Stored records

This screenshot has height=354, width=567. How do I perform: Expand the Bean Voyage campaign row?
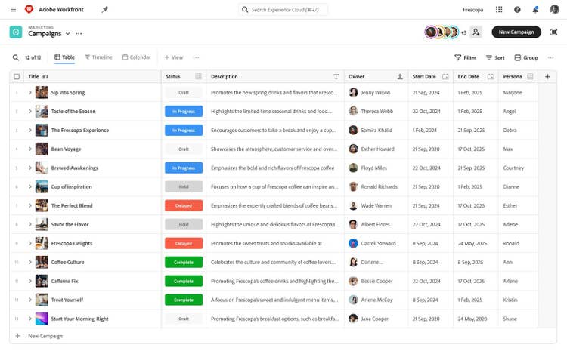pyautogui.click(x=30, y=149)
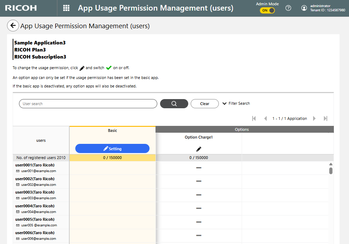Jump to first page of results
Viewport: 349px width, 244px height.
(x=254, y=118)
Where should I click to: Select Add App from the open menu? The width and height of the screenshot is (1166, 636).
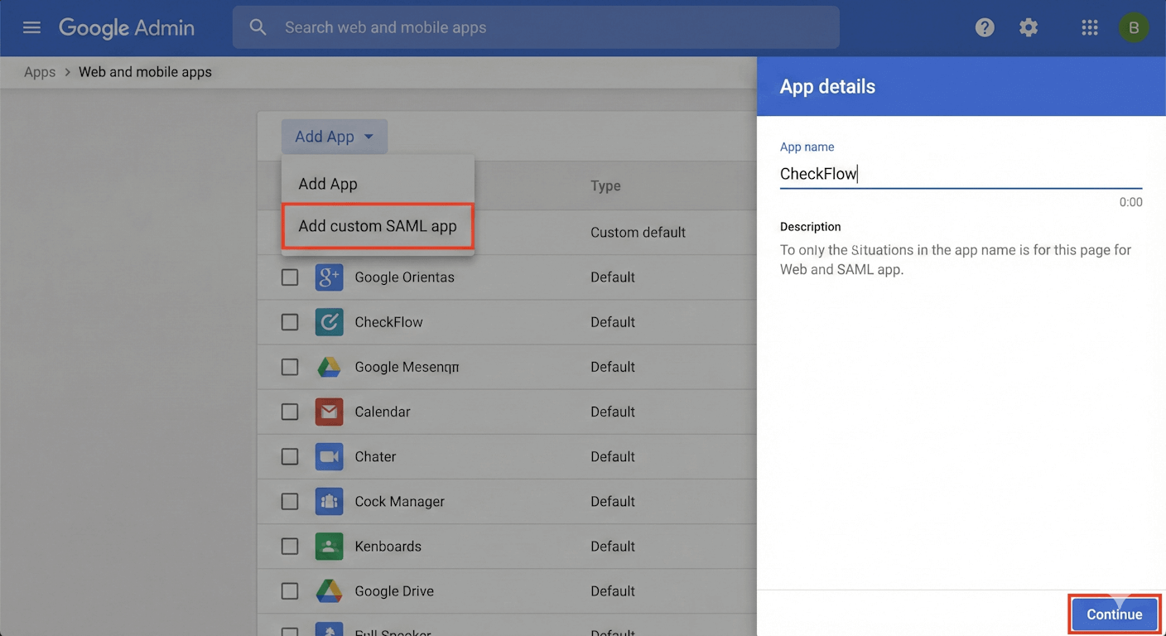pos(328,183)
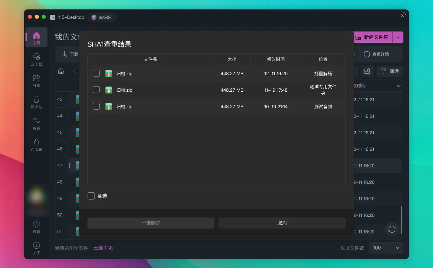
Task: Open the 分享 sharing panel
Action: (x=36, y=81)
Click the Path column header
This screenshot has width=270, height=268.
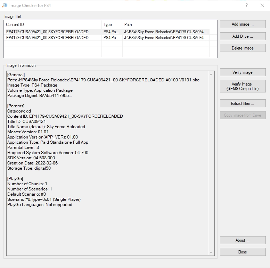(165, 25)
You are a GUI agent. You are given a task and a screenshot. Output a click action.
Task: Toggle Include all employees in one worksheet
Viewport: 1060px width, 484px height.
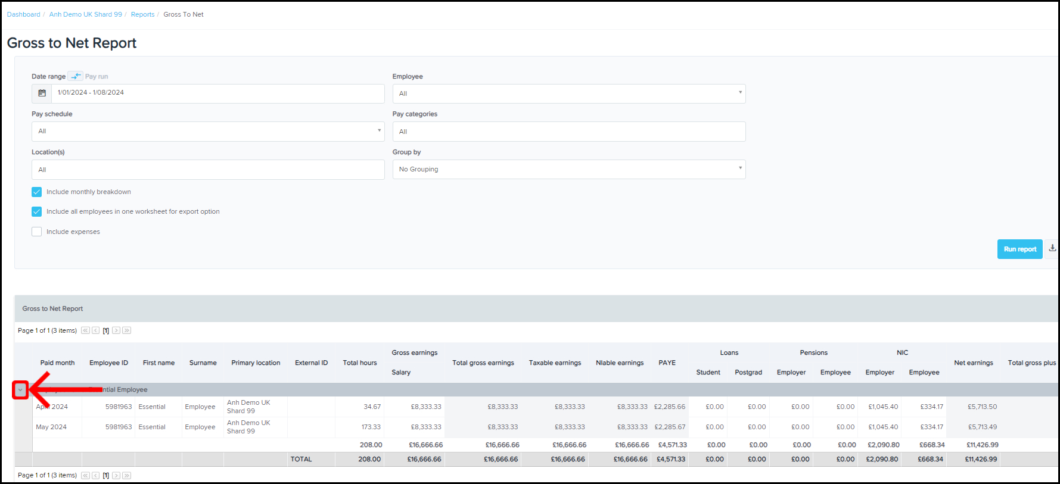point(37,211)
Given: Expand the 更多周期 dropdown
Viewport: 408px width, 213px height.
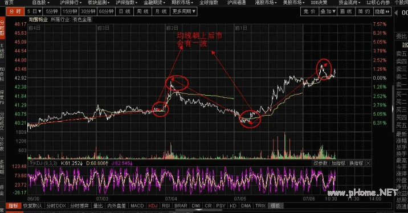Looking at the screenshot, I should pos(184,11).

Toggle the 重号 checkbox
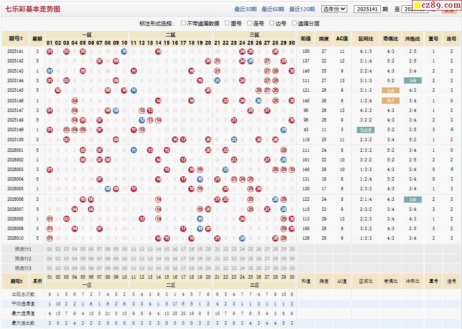pos(227,23)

▶ _Task directions_
What is needed is an exact copy of the entries, without any images.

▶ _Solution to this task_
This screenshot has height=354, width=567. How do I perform: Expand the Bean Voyage campaign row?
pyautogui.click(x=30, y=149)
Jump to first page of results
Viewport: 349px width, 244px height.
(x=254, y=118)
Where should I click to: Select Add App from the open menu? The width and height of the screenshot is (1166, 636).
pos(328,183)
Task: Open the 分享 sharing panel
Action: (x=36, y=81)
Click the Path column header
This screenshot has width=270, height=268.
(165, 25)
You are a GUI agent. You are given a task and a screenshot. Output a click action.
Task: Toggle Include all employees in one worksheet
Viewport: 1060px width, 484px height.
point(37,211)
Given: Expand the 更多周期 dropdown
Viewport: 408px width, 213px height.
Looking at the screenshot, I should pos(184,11).

Toggle the 重号 checkbox
pos(227,23)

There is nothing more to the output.